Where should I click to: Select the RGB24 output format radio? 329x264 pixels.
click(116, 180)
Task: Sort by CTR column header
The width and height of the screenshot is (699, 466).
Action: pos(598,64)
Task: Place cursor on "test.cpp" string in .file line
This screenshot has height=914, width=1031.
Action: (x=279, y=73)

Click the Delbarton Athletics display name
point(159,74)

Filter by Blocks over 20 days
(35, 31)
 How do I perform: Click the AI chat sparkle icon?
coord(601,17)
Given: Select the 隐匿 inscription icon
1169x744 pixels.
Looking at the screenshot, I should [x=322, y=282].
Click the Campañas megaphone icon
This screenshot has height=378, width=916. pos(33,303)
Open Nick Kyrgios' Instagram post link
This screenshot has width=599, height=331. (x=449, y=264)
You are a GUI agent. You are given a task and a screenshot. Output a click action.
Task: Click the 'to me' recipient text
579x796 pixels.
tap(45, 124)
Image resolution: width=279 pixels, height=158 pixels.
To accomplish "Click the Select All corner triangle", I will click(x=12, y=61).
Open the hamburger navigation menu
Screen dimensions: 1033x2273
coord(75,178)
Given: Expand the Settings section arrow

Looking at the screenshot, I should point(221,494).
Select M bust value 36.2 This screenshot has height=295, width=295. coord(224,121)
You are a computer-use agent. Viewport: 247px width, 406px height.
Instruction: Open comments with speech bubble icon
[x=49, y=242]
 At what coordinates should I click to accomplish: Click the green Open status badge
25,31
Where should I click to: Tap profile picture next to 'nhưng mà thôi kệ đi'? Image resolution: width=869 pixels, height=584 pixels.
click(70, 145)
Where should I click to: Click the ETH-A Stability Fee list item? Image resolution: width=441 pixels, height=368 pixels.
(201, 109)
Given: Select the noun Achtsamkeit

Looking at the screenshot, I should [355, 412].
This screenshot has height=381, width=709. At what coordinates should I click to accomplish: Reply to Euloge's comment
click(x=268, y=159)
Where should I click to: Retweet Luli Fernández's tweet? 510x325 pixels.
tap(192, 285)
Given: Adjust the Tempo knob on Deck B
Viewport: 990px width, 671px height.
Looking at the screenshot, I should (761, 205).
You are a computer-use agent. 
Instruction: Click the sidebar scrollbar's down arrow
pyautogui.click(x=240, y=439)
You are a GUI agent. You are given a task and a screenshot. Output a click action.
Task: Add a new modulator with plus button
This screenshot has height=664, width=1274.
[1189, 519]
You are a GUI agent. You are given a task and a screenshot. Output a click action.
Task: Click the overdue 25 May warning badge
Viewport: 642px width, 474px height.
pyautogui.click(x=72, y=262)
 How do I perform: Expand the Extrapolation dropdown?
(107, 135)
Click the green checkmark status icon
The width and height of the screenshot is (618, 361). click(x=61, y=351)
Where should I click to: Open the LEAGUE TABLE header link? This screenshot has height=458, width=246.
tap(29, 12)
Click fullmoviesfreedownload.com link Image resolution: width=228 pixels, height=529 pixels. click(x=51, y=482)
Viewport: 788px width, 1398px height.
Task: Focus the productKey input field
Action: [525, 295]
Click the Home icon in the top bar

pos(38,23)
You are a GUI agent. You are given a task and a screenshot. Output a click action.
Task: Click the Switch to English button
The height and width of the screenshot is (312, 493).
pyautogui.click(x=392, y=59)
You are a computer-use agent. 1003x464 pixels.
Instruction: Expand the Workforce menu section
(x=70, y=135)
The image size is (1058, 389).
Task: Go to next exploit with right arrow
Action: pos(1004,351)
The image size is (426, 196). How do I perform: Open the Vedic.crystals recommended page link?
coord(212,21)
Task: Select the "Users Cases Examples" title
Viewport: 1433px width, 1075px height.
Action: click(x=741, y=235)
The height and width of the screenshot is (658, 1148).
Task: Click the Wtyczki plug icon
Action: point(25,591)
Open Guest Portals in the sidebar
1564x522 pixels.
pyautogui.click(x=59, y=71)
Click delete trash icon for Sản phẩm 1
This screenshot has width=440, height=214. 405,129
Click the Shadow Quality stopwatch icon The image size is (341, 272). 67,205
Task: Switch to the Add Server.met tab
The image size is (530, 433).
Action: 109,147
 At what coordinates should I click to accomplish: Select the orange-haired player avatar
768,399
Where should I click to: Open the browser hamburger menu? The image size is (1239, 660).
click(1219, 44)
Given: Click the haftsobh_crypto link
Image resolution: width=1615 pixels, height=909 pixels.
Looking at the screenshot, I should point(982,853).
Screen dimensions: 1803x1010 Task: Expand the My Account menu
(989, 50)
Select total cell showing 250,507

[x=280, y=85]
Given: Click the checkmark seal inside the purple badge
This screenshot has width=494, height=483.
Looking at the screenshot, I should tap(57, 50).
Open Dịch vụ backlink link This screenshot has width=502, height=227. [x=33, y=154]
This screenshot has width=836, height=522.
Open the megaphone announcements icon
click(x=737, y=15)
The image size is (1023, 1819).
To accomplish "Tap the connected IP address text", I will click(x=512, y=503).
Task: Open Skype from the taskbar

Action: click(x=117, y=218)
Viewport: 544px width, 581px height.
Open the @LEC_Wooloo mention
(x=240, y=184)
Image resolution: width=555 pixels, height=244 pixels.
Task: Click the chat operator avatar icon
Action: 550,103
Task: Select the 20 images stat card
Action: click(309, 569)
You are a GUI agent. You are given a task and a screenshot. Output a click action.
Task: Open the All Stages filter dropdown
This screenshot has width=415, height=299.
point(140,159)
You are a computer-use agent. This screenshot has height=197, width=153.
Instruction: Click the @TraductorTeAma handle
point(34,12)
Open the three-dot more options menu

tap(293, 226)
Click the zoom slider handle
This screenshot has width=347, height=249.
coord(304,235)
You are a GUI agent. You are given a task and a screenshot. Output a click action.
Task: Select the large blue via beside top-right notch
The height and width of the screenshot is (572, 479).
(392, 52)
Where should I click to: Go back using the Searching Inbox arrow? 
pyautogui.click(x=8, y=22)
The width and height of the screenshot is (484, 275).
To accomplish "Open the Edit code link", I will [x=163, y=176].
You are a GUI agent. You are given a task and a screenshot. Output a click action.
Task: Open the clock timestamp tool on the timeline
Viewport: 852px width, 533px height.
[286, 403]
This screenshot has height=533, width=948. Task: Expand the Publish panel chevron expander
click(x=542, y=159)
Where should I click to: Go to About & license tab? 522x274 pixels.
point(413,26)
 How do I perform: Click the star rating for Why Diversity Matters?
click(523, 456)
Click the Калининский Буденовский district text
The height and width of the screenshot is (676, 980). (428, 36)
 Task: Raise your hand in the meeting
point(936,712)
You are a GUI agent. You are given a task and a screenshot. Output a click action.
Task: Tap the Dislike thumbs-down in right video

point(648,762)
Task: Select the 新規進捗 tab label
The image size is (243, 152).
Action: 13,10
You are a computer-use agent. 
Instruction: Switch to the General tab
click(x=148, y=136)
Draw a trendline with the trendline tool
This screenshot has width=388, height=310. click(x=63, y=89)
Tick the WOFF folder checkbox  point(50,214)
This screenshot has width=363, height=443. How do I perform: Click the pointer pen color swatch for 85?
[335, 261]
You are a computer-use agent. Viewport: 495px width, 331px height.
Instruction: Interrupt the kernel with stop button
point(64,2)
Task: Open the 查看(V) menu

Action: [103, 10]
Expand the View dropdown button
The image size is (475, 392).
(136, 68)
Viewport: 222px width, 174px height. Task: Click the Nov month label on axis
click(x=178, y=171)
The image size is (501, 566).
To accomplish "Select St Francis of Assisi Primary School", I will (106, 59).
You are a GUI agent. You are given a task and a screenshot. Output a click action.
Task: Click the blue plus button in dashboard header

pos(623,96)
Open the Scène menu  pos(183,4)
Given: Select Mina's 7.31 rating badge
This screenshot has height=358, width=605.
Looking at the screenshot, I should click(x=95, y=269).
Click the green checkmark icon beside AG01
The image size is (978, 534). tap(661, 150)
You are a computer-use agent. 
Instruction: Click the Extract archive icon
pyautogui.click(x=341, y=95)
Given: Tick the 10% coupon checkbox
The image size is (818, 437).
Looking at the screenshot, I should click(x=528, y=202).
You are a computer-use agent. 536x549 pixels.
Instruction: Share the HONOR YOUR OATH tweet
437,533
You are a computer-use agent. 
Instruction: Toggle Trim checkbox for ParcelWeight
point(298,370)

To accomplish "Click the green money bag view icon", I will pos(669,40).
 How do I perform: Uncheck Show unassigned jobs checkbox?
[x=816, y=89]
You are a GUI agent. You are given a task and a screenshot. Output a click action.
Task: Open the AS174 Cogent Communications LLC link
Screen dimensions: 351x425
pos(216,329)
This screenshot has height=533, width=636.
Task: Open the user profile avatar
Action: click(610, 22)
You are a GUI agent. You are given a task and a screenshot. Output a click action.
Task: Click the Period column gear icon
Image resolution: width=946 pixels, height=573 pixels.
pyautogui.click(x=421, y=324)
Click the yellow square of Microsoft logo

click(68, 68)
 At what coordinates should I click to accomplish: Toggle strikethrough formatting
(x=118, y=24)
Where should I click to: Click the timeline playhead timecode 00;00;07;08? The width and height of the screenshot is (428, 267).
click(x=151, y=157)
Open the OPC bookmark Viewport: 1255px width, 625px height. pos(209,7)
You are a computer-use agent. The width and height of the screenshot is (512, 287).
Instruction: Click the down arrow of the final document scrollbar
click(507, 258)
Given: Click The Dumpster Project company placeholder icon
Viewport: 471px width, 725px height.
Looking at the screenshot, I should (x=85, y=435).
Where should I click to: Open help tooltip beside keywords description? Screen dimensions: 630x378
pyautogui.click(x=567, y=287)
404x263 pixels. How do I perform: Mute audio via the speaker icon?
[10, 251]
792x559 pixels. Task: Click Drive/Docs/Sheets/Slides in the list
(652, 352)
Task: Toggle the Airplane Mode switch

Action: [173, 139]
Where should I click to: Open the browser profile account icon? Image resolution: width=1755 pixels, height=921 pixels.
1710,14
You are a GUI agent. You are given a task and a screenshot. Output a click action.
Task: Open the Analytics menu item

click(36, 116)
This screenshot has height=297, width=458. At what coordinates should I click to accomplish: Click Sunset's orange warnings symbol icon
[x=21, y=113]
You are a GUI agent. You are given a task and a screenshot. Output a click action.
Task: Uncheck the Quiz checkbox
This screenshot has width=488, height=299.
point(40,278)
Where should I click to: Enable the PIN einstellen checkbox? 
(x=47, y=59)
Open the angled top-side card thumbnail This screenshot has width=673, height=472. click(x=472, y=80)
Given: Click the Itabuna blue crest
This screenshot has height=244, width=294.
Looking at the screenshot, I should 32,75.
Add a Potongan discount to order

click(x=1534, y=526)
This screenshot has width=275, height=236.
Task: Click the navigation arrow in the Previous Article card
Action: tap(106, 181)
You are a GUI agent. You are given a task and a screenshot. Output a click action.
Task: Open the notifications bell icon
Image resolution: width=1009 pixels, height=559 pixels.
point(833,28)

◆ Exercise prompt
Look through the entries and copy every line in which the string "Tick" appears.

◆ Result of the task
Tick the WOFF folder checkbox  point(50,214)
Given: Tick the 10% coupon checkbox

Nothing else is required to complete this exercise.